- **WRITTEN EXERCISE**: Starting with the line containing "Where should I" and going on through the end of the items, rewrite those lines with "schedule" swapped for "timetable" and everything else left as it is. Leave the pictures out of your answer.

Items on where targets appear
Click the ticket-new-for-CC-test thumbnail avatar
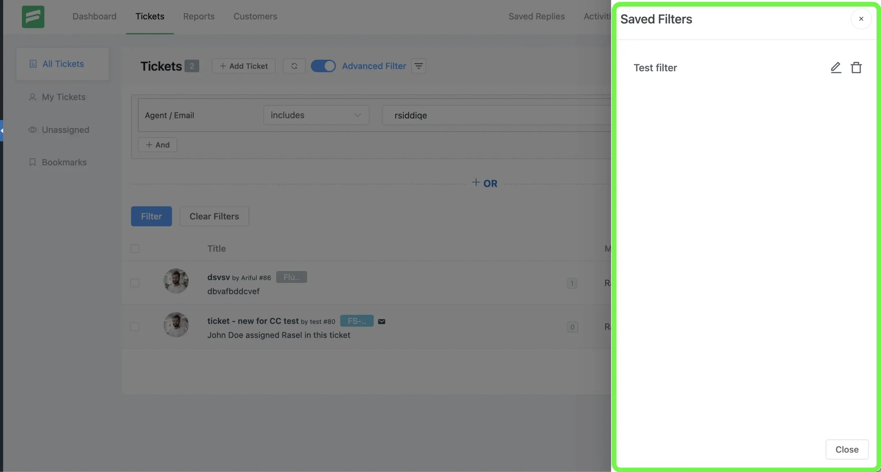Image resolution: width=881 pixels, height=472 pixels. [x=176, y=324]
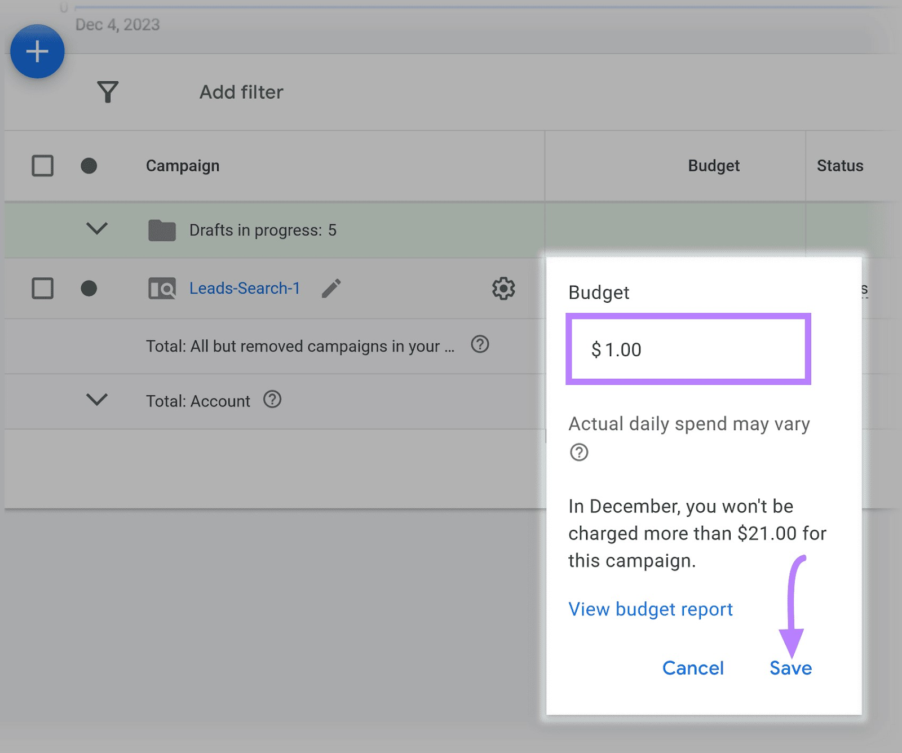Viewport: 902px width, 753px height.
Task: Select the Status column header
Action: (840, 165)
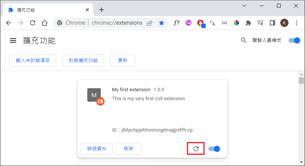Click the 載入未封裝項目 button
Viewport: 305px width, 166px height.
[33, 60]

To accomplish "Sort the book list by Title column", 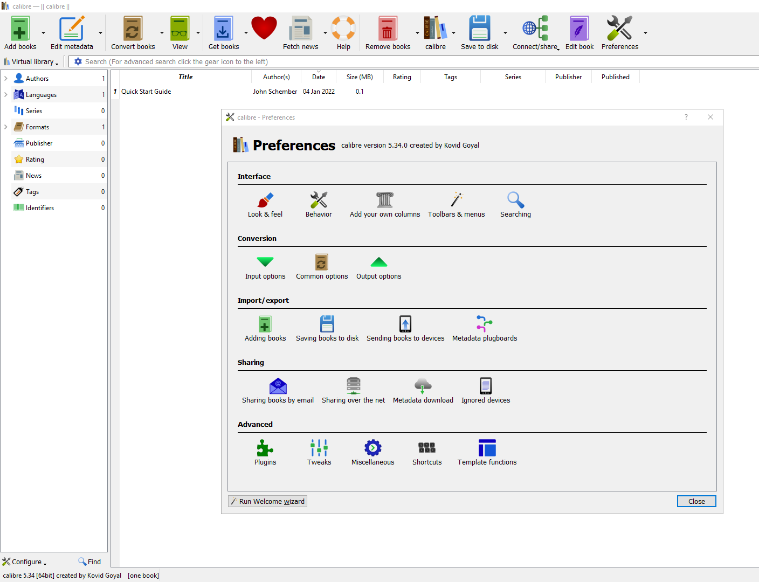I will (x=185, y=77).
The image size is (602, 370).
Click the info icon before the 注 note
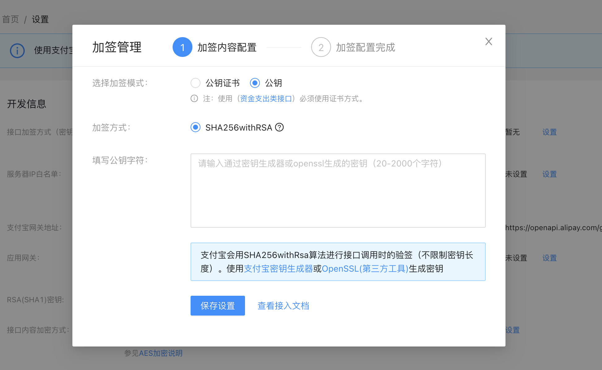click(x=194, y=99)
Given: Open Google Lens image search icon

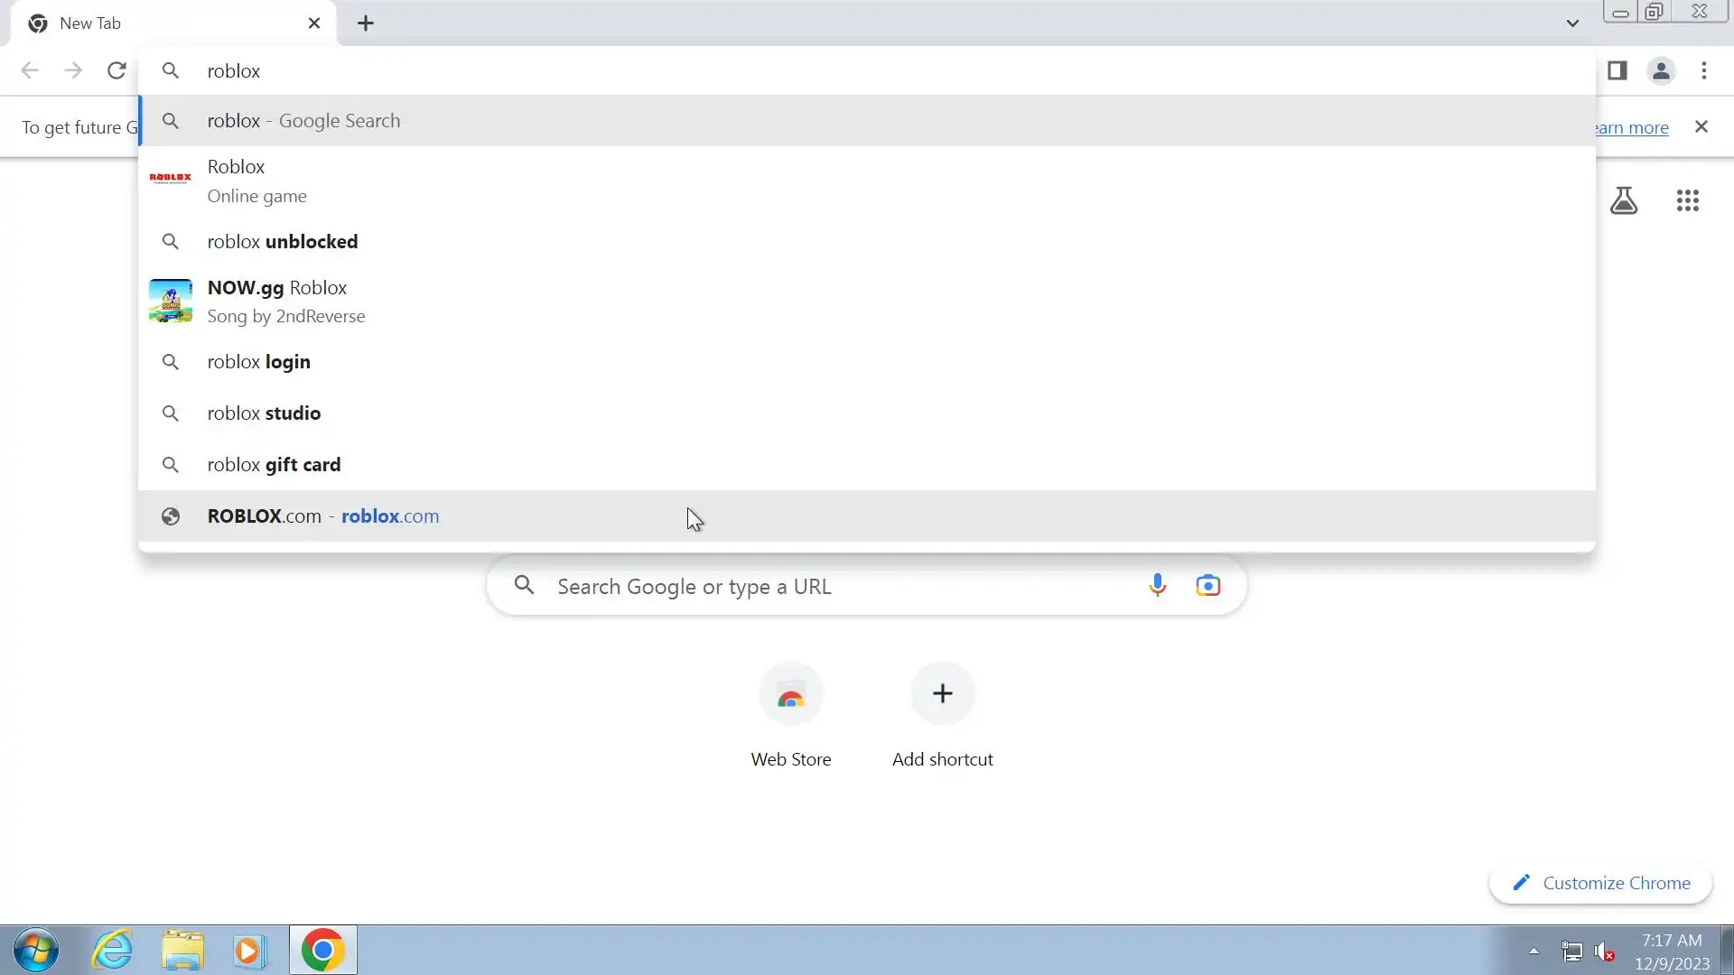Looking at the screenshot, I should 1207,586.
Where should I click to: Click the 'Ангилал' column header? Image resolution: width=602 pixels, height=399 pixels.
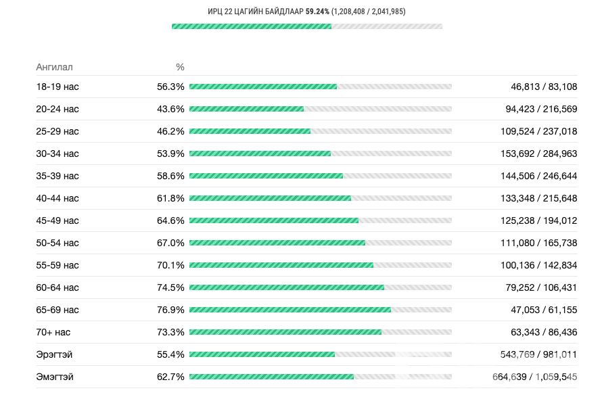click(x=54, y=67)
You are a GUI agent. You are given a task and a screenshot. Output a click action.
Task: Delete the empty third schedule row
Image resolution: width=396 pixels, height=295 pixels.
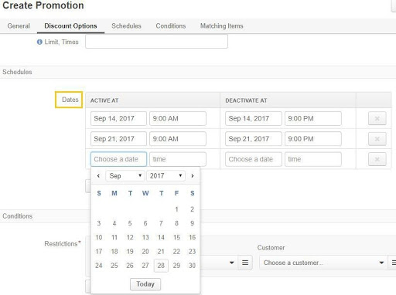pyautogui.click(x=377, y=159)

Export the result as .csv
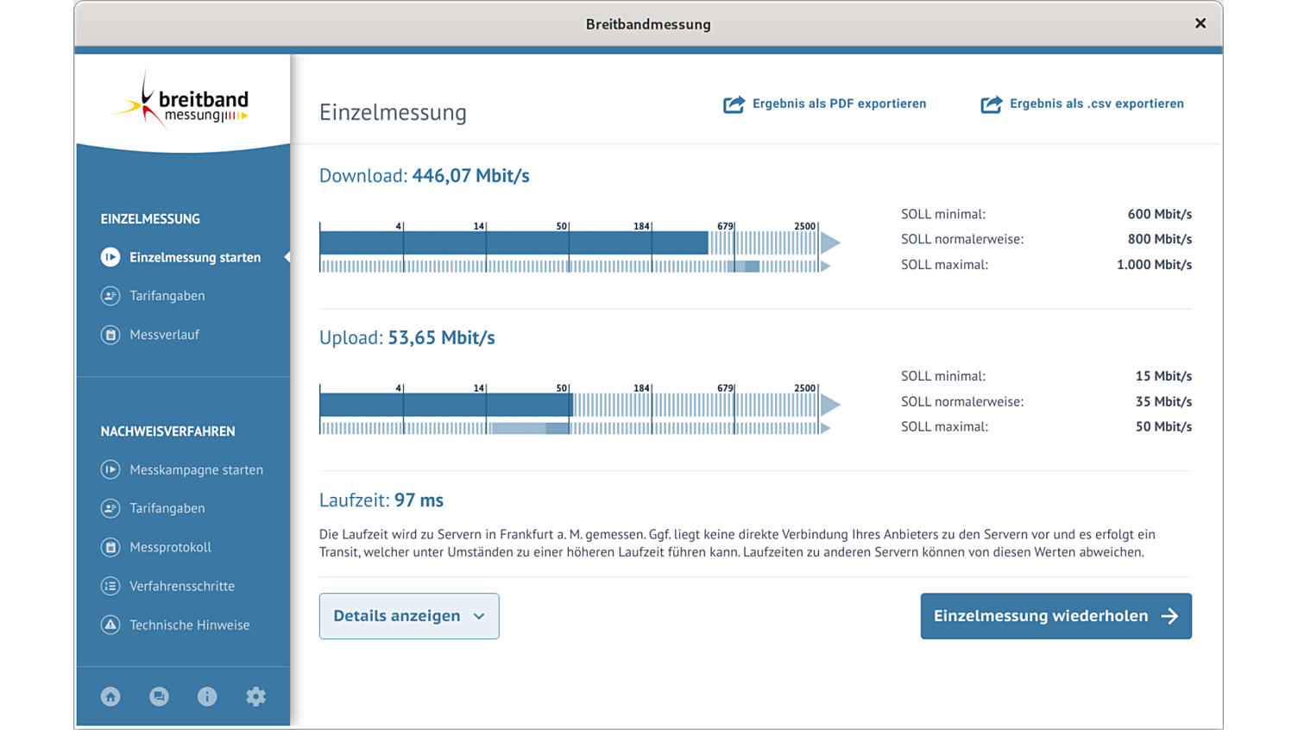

- **ANSWER TO THE EXERCISE**:
Where should I click to: Click the 'Ангилал' column header? Image resolution: width=602 pixels, height=399 pixels.
click(x=54, y=67)
You are a GUI agent. You are given a task and a screenshot. Output a click action.
Task: Delete the empty third timetable row
Image resolution: width=396 pixels, height=295 pixels.
pyautogui.click(x=377, y=159)

Export the result as .csv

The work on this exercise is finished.